How do I encrypt URLs in ASP.NET MVC?

Question

I need to Encrypt the URLs in my ASP.NET MVC application.

Do I need to write the code in Global page in Route Collection to Encrypt all the URLs?

Answer 1

It's likely pointless to globally encrypt all the url parameters (query string). Most parameters are display items used by HttpGet. If everything is encrypted then this won't make for a very informative page. However if there are sensitive parameters that are only hidden fields (keys) on the client that eventually are returned to the server to identify a record, this might be worth encrypting.

Consider this viewModel:

public viewModel
{
    public int key {get;set;}           // Might want to encrypt
    public string FirstName {get;set;}  // Don't want this encrypted
    public string LastName {get;set;}   // Don't want this encrypted
}

The viewModel gets converted into a query string, something close to.... appName.com/index?Id=2;FirstName="John";LastName="Doe"

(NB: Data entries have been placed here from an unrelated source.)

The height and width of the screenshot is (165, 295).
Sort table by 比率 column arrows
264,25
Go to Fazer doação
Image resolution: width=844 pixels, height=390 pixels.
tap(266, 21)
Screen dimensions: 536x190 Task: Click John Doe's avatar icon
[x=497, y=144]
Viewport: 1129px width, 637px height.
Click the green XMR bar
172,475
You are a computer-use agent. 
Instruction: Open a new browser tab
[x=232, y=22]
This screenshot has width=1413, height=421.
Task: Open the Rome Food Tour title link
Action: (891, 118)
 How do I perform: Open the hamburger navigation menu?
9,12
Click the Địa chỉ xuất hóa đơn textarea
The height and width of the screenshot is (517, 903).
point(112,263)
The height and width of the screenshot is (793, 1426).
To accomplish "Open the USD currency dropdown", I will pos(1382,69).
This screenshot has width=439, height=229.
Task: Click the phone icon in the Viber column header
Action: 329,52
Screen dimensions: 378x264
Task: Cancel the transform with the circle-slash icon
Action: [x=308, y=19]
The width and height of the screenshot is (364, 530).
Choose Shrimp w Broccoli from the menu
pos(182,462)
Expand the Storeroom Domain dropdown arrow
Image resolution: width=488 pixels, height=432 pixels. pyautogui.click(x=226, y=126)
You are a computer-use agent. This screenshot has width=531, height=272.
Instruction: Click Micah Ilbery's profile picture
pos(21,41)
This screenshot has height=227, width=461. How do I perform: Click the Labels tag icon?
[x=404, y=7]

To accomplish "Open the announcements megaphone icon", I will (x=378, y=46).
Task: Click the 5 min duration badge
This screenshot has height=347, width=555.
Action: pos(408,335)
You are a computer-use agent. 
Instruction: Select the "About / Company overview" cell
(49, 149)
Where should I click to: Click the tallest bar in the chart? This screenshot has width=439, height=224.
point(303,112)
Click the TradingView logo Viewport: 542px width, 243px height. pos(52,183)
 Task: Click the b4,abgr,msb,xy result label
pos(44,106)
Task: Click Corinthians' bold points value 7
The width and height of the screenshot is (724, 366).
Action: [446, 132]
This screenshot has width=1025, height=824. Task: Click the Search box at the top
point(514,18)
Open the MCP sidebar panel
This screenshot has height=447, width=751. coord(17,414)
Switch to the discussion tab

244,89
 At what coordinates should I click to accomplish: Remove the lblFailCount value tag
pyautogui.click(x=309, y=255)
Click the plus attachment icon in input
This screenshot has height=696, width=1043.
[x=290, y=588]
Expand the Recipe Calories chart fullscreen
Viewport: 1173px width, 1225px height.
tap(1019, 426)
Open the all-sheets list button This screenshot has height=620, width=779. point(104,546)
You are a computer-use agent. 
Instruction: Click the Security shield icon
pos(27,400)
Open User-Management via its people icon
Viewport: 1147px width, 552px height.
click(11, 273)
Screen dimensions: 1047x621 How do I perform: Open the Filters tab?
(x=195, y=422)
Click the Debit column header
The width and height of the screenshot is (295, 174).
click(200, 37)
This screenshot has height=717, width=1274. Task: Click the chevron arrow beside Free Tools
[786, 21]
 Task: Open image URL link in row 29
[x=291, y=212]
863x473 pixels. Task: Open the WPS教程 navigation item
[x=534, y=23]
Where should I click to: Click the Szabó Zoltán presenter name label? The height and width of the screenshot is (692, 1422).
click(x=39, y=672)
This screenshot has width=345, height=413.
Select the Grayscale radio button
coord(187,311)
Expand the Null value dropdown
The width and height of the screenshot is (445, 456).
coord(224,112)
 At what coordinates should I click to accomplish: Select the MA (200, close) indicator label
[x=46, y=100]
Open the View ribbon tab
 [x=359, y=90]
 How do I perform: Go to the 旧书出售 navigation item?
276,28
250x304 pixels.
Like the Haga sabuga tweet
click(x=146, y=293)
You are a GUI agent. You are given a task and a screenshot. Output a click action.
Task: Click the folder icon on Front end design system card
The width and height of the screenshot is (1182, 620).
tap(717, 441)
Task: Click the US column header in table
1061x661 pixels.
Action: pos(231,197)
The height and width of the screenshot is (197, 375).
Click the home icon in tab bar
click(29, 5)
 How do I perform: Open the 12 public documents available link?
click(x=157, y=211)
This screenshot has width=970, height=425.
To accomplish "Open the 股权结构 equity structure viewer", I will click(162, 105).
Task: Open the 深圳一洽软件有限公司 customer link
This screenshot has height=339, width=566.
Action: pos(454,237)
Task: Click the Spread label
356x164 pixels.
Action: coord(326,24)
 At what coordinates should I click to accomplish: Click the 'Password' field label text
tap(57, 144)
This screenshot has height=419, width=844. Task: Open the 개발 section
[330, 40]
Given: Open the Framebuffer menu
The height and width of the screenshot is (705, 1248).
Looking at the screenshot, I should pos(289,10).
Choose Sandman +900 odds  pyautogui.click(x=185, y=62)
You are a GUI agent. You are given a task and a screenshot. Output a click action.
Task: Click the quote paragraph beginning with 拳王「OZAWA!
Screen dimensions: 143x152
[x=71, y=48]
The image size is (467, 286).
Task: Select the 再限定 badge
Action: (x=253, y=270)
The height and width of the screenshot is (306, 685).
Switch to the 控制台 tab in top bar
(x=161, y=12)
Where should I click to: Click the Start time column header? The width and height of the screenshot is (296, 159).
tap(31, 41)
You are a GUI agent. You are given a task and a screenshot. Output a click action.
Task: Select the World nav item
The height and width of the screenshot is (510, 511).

If this viewModel is passed as a query string, what's the point in encrypting the first and last names?

It should be noted that query strings are HttpGet. HttpPost use the session to pass values not query strings. HttpPost sessions are encrypted. But there is overhead to httpPost. So, if your page does actually contain sensitive data that needs to be displayed (perhaps the users current password) then consider going to HttpPost instead.